• _Exercise prompt_
Pick out every line of the rows below that contains the word "agent", and copy each one out in full.

(Data items)
━━━━━━━━━━━━━━━━━━━━
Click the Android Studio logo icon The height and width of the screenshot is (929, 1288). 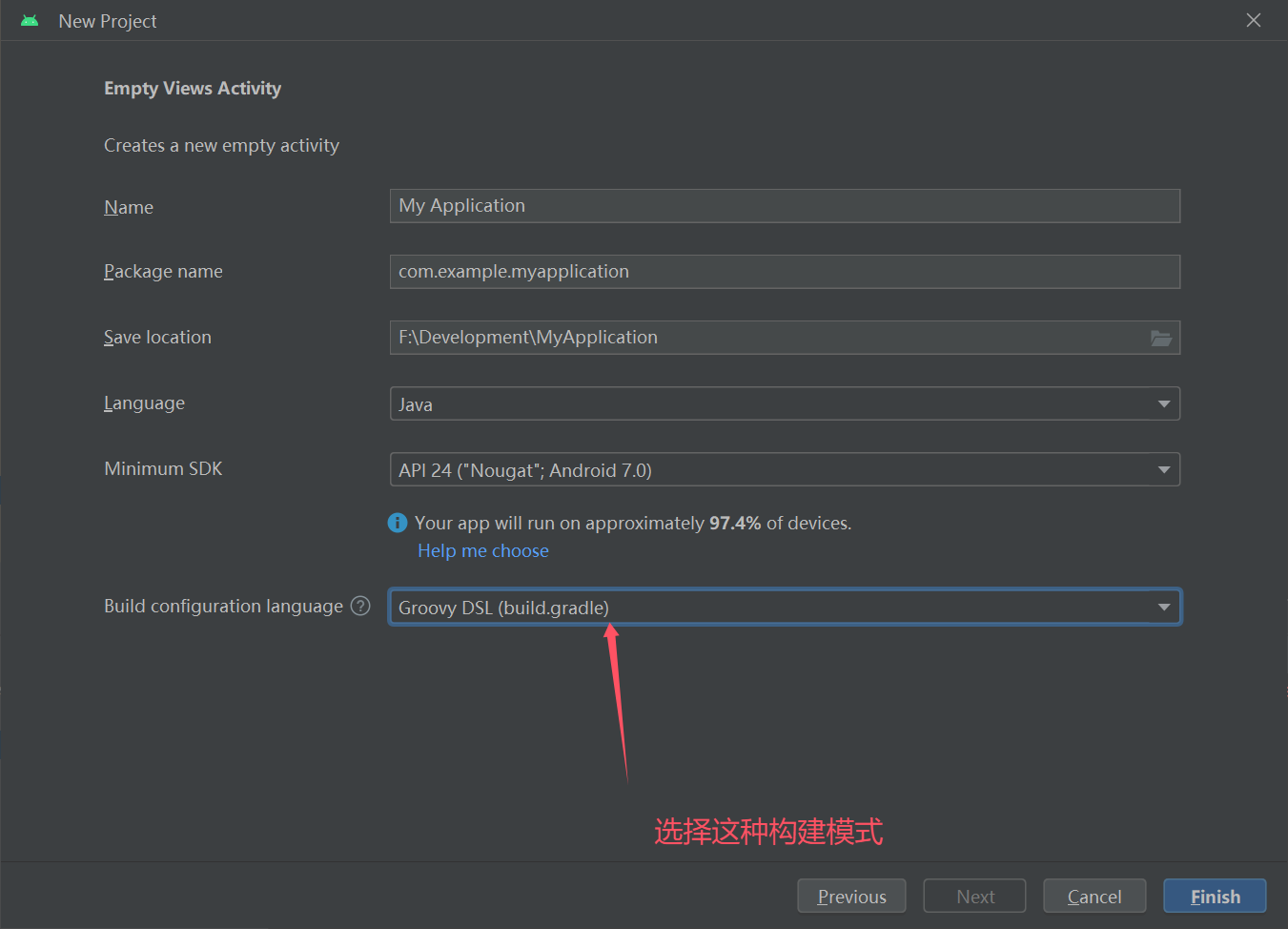click(30, 21)
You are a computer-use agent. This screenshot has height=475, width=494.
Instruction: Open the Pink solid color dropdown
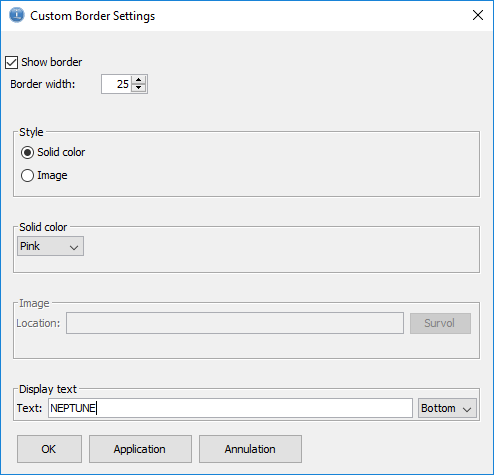(50, 246)
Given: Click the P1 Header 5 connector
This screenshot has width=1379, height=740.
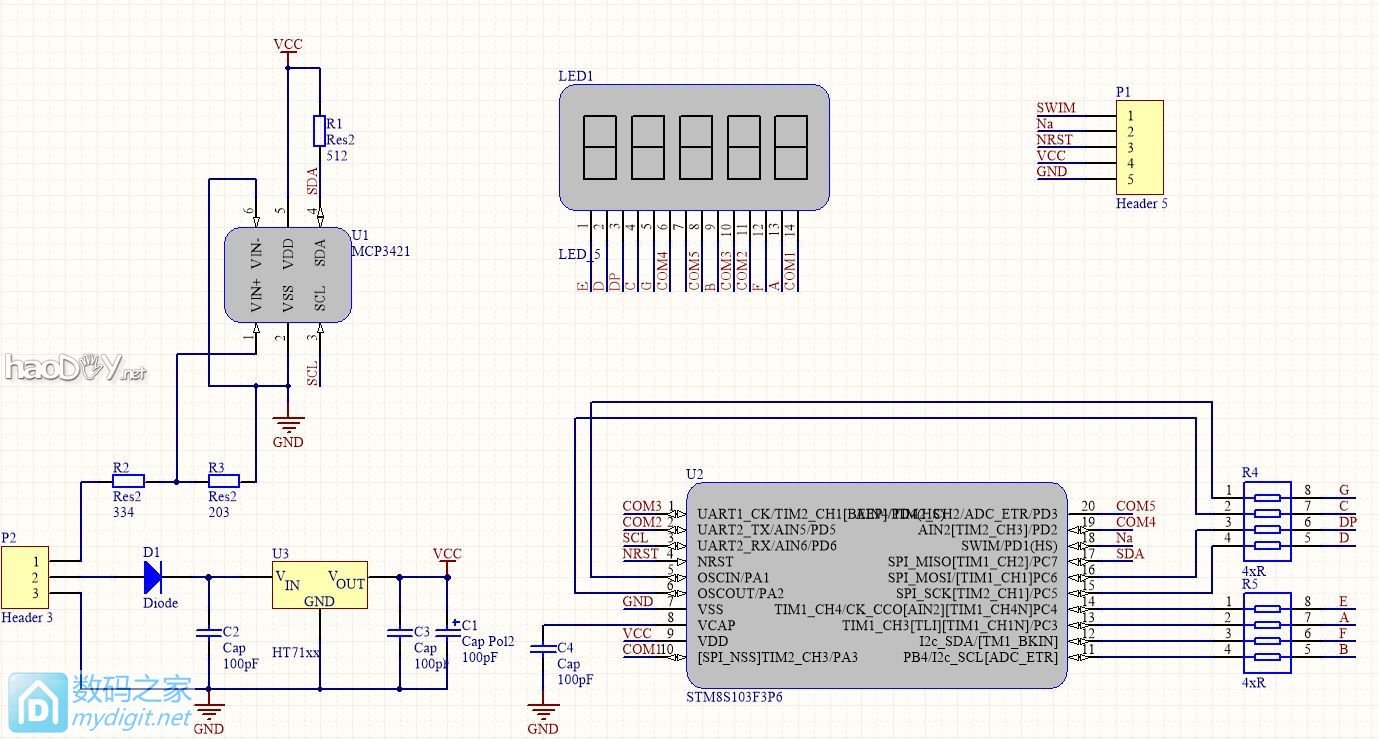Looking at the screenshot, I should (1139, 147).
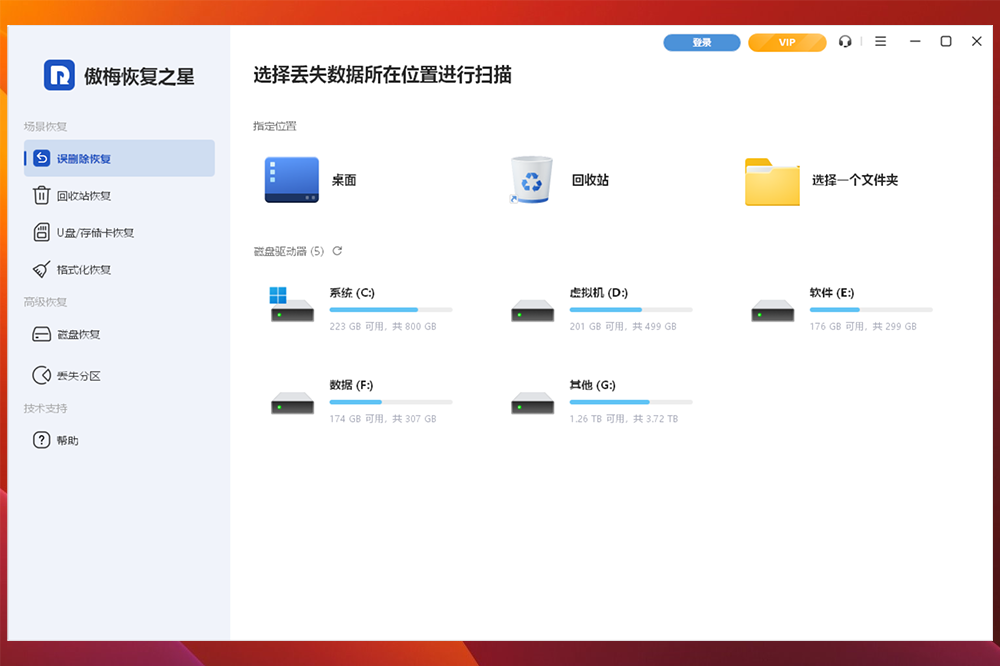This screenshot has height=666, width=1000.
Task: Scan the 桌面 desktop location
Action: pyautogui.click(x=292, y=181)
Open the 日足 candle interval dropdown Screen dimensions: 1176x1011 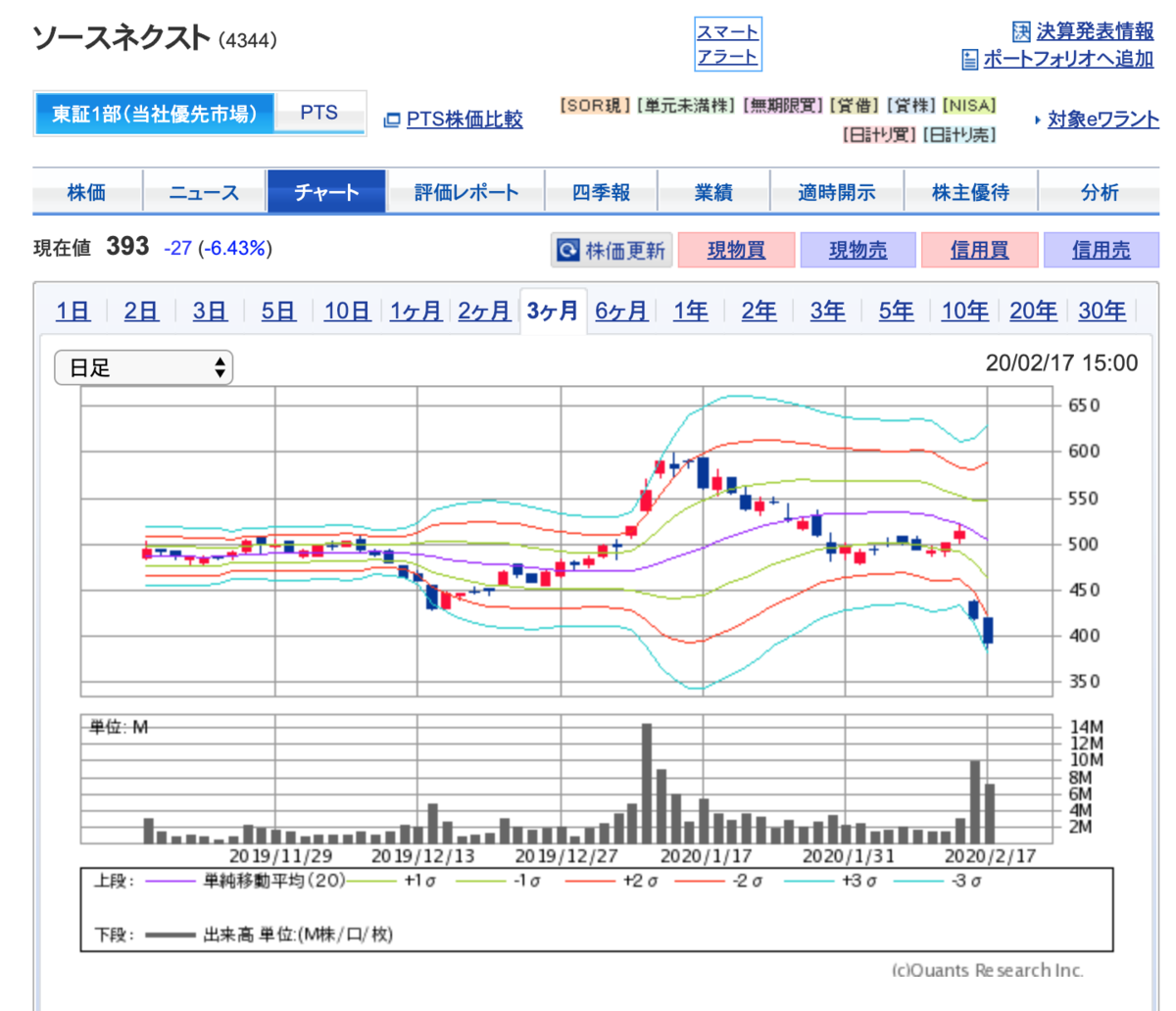[x=143, y=368]
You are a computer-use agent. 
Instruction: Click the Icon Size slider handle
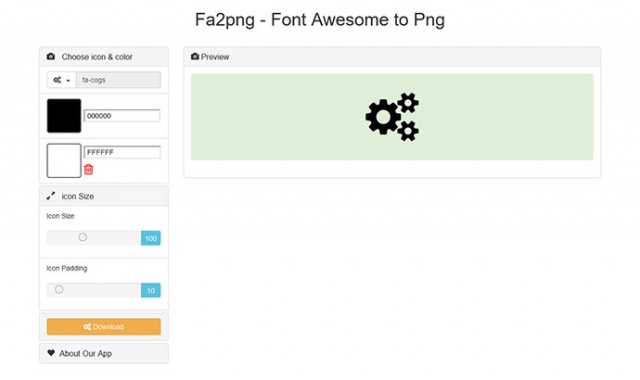83,237

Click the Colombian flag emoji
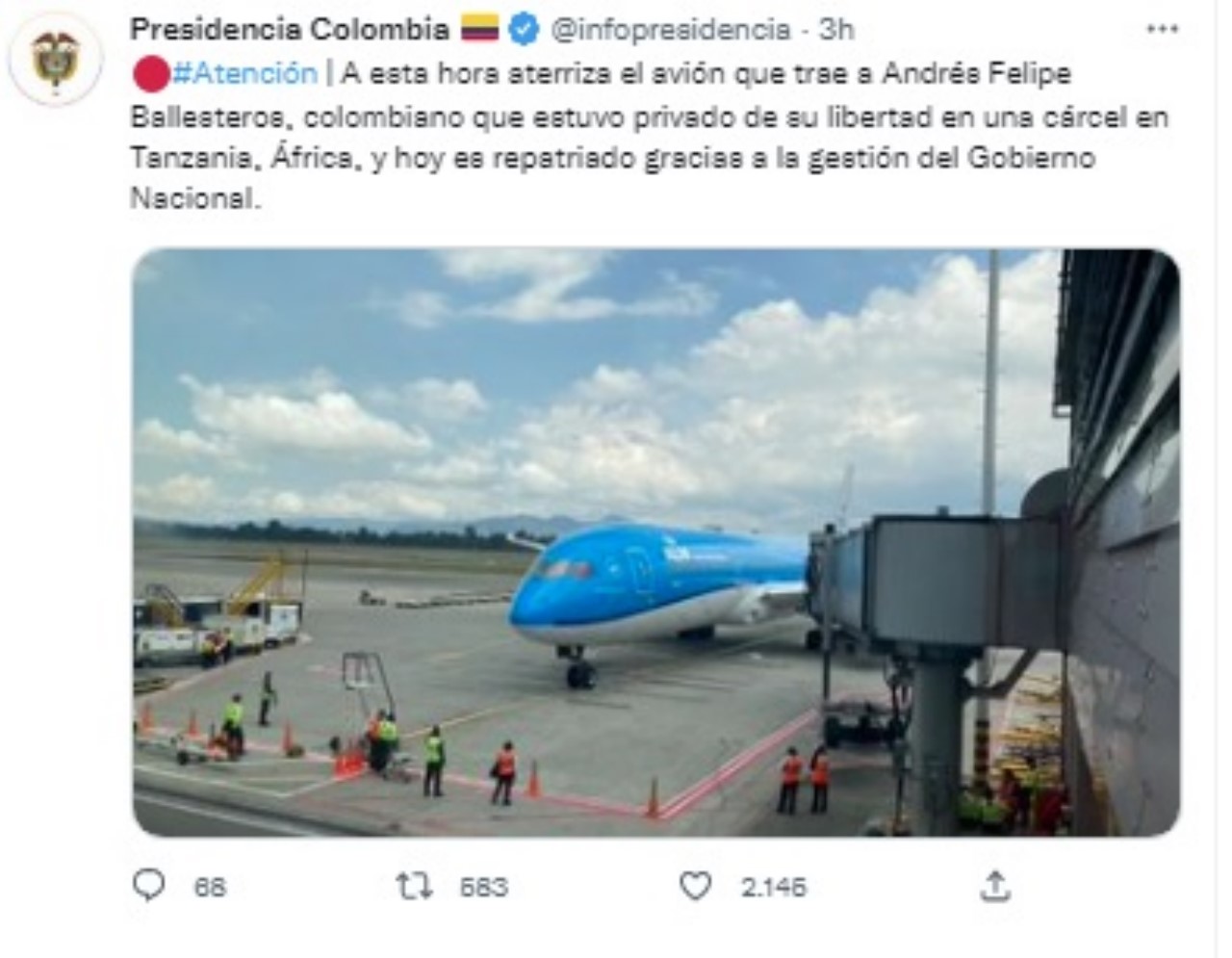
━━━━━━━━━━━━━━━━━━━━
• _The answer_
You are a computer-use agent. This screenshot has height=475, width=494.
You are a computer-use agent. 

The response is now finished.